Tasks to complete:
[a] In the thread on motion-sensor drift, repeat everything from "I'm currently looking" down to "portable/wearable device provide?".
[b] According to the thread on motion-sensor drift, what can be used to cancel out the angular drift of the gyros?

Text block:

[Start of Attachment]

I'm currently looking at using an accelerometer and a gyro. What other sensors can I add to the system to improve the error rate? I know over longer distances a GPS can be used, but I doubt any consumer electronics grade GPS has fine enough resolution to help in my case.
Additionally, a general consensus seems to the only way to improve these limits past the point of improved sensors is to provide a reference not subject to error. Some systems solve this using cameras and markers. What kind of reference points can a portable/wearable device provide?
I've seen the usage of radio waves to measure long distances accurately, but I can't tell if such a system could be accurate on such small scale (in terms of distance measured) using "off-the-shelf" components.
Best Answer
The error sources include zero-offset (bias) and scale errors (which tend to vary slowly) and noise. The prices of MEMS sensors vary from less than $10 to over $1000, and the magnitude of the error terms covers a wide range, depending on the quality of the sensor.
The big problem is that integration is usually required to get from the sensor value (acceleration, angular rate) to the desired value (position, angle). All of the error sources are compounded — growing with time — when integrated. The value of the data for dead reckoning decays with time, with cheap sensors giving you at most a few minutes of useful data and high-end sensors being good for maybe a few hours.
As you have already found, the best way to get rid of the growing integrated errors is to combine the sensor data with other independent sources of data that don't have the same kinds of errors. For example, GPS can give you an absolute position value that doesn't drift long-term, but has a relatively large "noise" component. You can use this data to estimate the bias and scale errors of your accelerometers, which allows you to correct for them in real time. It also allows you to cancel out the "random walk" created by the sensor noise. A Kalman Filter is one common method used to model the system (including the sensor error terms) and combine the data together to come up with an optimal estimate of the system state at any point in time.
Another example is to use the "gravity vector", as measured by the accelerometers, to cancel out the angular drift of the gyros. The trick here is to know exactly when you have a valid gravity vector; i.e., the system is not accelerating in any direction. Various heuristics (e.g., "zero update") are used to accomplish this. A magnetometer can also be used to measure gyro errors, even if you don't know the absolute direction of the magnetic field — as long as you can assume it's constant.
Optical sensing is another way to get a drift-free velocity, angle or position estimate, but the image processing that's required can require a lot of CPU (or FPGA) cycles, and the development of such a system is quite complicated.

[End of Attachment]

Records shown:
[Start of Attachment]

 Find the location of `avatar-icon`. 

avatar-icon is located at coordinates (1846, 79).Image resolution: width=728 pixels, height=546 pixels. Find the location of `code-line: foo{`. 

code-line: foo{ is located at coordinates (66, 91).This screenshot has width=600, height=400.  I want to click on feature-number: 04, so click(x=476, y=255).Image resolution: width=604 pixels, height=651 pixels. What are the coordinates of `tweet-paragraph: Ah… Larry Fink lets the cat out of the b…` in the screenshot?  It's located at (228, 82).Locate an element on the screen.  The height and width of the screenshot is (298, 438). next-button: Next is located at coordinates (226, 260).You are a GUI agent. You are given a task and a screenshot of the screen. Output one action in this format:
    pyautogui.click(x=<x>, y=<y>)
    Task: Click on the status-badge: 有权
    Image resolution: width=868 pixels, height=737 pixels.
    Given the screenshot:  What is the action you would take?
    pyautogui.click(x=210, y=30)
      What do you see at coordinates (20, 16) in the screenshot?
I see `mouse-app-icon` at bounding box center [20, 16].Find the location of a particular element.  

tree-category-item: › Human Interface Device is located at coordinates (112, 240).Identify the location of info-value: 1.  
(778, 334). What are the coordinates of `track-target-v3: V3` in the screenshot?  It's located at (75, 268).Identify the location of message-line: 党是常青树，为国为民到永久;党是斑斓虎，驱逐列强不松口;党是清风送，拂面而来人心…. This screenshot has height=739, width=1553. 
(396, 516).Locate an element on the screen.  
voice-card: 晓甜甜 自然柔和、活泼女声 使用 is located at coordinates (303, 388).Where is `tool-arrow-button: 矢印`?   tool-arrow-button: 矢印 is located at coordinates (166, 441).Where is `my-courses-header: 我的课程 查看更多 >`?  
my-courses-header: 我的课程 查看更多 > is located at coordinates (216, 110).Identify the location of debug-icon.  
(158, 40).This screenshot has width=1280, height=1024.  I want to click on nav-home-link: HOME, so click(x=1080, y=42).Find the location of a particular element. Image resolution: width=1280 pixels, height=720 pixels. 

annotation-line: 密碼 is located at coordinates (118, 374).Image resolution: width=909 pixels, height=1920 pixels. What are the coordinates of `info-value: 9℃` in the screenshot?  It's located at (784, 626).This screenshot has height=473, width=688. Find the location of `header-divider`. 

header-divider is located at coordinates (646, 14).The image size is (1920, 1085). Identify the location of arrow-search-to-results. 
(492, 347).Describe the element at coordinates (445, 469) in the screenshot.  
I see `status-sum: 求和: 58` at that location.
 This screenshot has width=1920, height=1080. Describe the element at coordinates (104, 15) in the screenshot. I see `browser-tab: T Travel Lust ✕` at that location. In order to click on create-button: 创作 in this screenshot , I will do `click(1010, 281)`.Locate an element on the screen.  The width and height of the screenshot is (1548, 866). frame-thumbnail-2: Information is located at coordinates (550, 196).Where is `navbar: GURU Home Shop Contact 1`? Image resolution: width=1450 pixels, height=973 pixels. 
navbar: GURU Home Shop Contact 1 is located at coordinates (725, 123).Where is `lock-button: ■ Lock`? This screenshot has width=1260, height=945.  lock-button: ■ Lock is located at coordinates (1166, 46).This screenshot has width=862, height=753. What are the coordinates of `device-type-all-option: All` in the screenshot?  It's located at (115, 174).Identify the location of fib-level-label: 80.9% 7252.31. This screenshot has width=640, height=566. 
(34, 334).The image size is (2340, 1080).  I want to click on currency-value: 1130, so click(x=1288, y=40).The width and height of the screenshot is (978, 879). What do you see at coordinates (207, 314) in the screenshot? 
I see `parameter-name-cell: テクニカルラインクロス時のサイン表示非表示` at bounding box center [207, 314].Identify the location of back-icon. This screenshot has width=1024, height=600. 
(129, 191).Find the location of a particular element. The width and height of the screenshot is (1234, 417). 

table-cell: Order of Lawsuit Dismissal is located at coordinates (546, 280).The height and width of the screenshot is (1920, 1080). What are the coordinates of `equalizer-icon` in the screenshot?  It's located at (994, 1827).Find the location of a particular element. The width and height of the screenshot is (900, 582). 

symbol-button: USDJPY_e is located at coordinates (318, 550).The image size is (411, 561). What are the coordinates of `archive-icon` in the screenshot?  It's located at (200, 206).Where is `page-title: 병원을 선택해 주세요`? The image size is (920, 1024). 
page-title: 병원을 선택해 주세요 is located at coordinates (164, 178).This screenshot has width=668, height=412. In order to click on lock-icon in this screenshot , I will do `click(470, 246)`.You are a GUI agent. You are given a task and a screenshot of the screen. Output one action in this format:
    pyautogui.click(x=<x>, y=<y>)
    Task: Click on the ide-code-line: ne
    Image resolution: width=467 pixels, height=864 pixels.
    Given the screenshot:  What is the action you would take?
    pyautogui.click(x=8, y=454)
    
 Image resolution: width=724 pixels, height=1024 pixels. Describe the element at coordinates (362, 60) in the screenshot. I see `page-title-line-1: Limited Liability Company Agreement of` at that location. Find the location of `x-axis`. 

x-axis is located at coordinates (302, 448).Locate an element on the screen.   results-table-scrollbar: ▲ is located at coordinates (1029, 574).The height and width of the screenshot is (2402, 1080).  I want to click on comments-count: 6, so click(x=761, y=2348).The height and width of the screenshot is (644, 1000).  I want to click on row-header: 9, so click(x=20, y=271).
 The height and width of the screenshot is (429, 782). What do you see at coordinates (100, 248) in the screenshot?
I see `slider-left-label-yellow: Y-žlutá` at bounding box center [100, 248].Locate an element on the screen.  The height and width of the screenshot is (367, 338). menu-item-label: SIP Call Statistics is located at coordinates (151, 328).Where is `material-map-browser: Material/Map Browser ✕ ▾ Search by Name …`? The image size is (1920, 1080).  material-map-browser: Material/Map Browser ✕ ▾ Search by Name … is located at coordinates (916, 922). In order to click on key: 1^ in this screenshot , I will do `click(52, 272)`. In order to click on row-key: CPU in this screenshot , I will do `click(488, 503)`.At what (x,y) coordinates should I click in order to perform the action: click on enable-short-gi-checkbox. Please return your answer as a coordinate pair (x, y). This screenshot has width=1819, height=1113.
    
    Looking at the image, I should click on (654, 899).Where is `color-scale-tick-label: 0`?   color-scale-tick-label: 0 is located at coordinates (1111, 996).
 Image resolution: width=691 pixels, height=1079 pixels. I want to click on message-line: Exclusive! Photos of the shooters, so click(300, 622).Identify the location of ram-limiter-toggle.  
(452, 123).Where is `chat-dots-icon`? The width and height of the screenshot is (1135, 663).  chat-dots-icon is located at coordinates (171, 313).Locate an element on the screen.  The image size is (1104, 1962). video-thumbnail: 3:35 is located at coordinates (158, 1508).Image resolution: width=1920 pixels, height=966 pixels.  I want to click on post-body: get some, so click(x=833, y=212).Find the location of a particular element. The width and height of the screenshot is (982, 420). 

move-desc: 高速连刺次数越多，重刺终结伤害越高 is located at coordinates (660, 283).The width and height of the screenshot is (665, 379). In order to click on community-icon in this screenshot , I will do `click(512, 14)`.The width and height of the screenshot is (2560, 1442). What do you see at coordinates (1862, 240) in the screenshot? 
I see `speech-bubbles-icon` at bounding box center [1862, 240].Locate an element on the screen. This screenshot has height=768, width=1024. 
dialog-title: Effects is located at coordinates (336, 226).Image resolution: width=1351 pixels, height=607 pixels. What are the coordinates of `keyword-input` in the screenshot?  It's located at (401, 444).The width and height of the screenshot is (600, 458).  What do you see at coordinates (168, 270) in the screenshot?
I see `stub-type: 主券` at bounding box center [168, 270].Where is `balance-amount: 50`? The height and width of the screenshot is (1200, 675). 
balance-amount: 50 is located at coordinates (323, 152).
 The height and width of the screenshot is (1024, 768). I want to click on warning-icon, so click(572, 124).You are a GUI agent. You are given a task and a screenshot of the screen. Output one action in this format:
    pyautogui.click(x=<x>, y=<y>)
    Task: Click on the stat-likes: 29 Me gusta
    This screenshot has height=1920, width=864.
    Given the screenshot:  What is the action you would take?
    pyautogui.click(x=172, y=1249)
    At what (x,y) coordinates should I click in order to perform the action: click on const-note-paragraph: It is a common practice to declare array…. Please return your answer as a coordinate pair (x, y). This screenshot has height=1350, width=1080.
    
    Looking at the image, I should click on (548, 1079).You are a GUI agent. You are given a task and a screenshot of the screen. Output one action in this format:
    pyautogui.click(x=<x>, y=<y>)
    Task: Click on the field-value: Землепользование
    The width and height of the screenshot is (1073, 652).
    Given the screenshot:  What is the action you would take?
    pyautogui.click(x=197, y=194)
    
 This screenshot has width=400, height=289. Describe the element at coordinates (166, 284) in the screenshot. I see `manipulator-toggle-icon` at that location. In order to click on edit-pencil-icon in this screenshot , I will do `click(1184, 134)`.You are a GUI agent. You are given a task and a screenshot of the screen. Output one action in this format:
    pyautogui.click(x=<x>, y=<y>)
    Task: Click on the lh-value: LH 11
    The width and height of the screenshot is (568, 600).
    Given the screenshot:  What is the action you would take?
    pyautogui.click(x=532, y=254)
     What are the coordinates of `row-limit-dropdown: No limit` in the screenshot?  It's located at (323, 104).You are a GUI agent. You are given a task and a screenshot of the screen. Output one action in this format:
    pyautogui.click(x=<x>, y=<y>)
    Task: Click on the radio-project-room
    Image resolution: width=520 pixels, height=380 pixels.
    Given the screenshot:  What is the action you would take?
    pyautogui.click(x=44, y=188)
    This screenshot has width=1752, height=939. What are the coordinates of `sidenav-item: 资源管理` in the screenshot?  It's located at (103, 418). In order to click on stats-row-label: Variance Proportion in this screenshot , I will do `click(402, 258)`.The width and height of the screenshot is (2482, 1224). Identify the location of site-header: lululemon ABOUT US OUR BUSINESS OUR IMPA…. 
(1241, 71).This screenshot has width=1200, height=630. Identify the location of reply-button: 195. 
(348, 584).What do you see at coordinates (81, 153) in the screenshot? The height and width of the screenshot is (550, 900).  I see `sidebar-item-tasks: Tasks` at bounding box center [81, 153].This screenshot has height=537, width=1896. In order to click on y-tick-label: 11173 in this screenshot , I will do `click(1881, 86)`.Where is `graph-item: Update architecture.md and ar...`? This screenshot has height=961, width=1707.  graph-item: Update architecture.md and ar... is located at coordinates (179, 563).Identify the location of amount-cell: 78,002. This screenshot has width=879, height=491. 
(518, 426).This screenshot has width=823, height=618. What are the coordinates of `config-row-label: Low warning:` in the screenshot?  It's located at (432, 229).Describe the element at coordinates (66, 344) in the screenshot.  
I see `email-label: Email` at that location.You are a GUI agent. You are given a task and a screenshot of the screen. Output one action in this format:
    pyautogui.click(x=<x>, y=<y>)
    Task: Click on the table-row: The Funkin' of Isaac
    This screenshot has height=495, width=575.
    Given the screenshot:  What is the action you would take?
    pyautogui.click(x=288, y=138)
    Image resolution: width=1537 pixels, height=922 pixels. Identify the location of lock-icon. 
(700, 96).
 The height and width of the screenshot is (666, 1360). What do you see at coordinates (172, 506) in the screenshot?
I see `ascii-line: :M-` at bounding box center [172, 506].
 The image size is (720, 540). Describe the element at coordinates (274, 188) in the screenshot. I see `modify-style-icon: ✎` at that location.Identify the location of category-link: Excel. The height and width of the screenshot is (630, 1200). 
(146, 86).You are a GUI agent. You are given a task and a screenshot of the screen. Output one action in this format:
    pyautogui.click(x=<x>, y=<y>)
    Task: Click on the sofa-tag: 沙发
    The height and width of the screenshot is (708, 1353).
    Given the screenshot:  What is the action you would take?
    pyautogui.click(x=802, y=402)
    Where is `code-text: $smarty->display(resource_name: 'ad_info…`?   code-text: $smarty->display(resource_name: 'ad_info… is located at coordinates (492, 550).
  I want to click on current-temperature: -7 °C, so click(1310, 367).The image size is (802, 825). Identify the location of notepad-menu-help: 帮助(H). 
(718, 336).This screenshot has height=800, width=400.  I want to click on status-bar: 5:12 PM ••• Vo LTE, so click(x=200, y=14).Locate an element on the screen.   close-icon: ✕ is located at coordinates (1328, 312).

[End of Attachment]

Answers by item:
[a]
I'm currently looking at using an accelerometer and a gyro. What other sensors can I add to the system to improve the error rate? I know over longer distances a GPS can be used, but I doubt any consumer electronics grade GPS has fine enough resolution to help in my case.
Additionally, a general consensus seems to the only way to improve these limits past the point of improved sensors is to provide a reference not subject to error. Some systems solve this using cameras and markers. What kind of reference points can a portable/wearable device provide?

[b] The gravity vector, as measured by the accelerometers, can be used to cancel out the angular drift of the gyros.